▶ **GIVEN TASK**
Print the data character for character, starting at the line that contains "Click the AVG_ROW_LENGTH" and running through the last line of the data, both ends included.

▶ **THE RECORDS**
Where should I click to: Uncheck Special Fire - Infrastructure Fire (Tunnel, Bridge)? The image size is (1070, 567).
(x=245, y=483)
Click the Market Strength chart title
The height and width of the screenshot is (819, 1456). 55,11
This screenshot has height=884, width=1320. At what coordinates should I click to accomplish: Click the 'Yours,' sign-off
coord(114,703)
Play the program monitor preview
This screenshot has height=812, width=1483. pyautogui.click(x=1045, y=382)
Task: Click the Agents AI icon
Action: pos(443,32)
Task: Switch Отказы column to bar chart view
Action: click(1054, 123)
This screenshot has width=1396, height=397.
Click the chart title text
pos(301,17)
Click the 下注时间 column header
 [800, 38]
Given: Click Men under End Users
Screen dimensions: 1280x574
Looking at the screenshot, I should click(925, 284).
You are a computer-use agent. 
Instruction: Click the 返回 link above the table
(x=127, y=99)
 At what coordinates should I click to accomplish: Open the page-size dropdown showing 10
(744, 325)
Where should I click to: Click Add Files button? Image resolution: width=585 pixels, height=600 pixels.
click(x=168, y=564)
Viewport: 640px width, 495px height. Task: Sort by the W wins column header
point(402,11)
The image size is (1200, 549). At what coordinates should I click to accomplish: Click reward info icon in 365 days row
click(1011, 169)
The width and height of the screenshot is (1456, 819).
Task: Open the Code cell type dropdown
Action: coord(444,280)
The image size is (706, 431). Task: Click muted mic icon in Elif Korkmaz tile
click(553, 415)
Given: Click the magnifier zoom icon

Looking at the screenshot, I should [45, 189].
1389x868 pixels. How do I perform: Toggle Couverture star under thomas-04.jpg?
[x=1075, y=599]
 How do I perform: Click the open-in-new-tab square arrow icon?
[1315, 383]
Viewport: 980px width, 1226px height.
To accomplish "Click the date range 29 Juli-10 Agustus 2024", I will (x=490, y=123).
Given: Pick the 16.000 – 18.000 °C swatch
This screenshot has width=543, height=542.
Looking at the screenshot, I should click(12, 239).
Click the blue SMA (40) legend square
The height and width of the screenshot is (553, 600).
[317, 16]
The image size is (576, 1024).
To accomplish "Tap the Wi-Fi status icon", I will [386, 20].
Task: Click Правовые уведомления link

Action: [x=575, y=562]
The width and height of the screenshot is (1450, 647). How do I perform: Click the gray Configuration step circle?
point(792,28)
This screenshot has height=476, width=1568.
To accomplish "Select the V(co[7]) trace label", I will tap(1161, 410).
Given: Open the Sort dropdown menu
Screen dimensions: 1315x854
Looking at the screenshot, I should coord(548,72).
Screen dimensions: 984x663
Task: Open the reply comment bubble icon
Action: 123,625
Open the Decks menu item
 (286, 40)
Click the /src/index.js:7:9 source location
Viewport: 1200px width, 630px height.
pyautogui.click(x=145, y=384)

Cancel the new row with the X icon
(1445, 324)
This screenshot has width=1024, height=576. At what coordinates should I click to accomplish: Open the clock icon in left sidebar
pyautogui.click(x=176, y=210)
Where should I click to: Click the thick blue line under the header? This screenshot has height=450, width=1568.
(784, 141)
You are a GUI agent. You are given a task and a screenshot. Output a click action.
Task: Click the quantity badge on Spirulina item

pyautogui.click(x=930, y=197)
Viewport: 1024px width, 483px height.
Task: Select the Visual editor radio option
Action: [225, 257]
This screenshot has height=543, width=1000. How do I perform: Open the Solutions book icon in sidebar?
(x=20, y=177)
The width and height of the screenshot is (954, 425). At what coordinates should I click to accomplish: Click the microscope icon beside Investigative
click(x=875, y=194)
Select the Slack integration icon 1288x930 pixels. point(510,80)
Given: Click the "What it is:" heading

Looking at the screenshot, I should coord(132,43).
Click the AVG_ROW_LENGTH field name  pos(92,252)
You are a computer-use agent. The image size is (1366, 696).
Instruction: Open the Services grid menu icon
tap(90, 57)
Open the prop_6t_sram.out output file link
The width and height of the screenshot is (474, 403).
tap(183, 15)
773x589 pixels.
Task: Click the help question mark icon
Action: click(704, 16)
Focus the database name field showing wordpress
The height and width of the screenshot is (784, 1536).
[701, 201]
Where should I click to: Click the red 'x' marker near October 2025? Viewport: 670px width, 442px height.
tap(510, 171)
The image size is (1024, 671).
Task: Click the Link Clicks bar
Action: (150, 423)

▶ **FULL RESPONSE**
Click the AVG_ROW_LENGTH field name  pos(92,252)
You are a computer-use agent. The image size is (1366, 696).
Instruction: Open the Services grid menu icon
tap(90, 57)
Open the prop_6t_sram.out output file link
The width and height of the screenshot is (474, 403).
tap(183, 15)
773x589 pixels.
Task: Click the help question mark icon
Action: click(704, 16)
Focus the database name field showing wordpress
The height and width of the screenshot is (784, 1536).
[701, 201]
Where should I click to: Click the red 'x' marker near October 2025? Viewport: 670px width, 442px height.
tap(510, 171)
The image size is (1024, 671).
Task: Click the Link Clicks bar
Action: (150, 423)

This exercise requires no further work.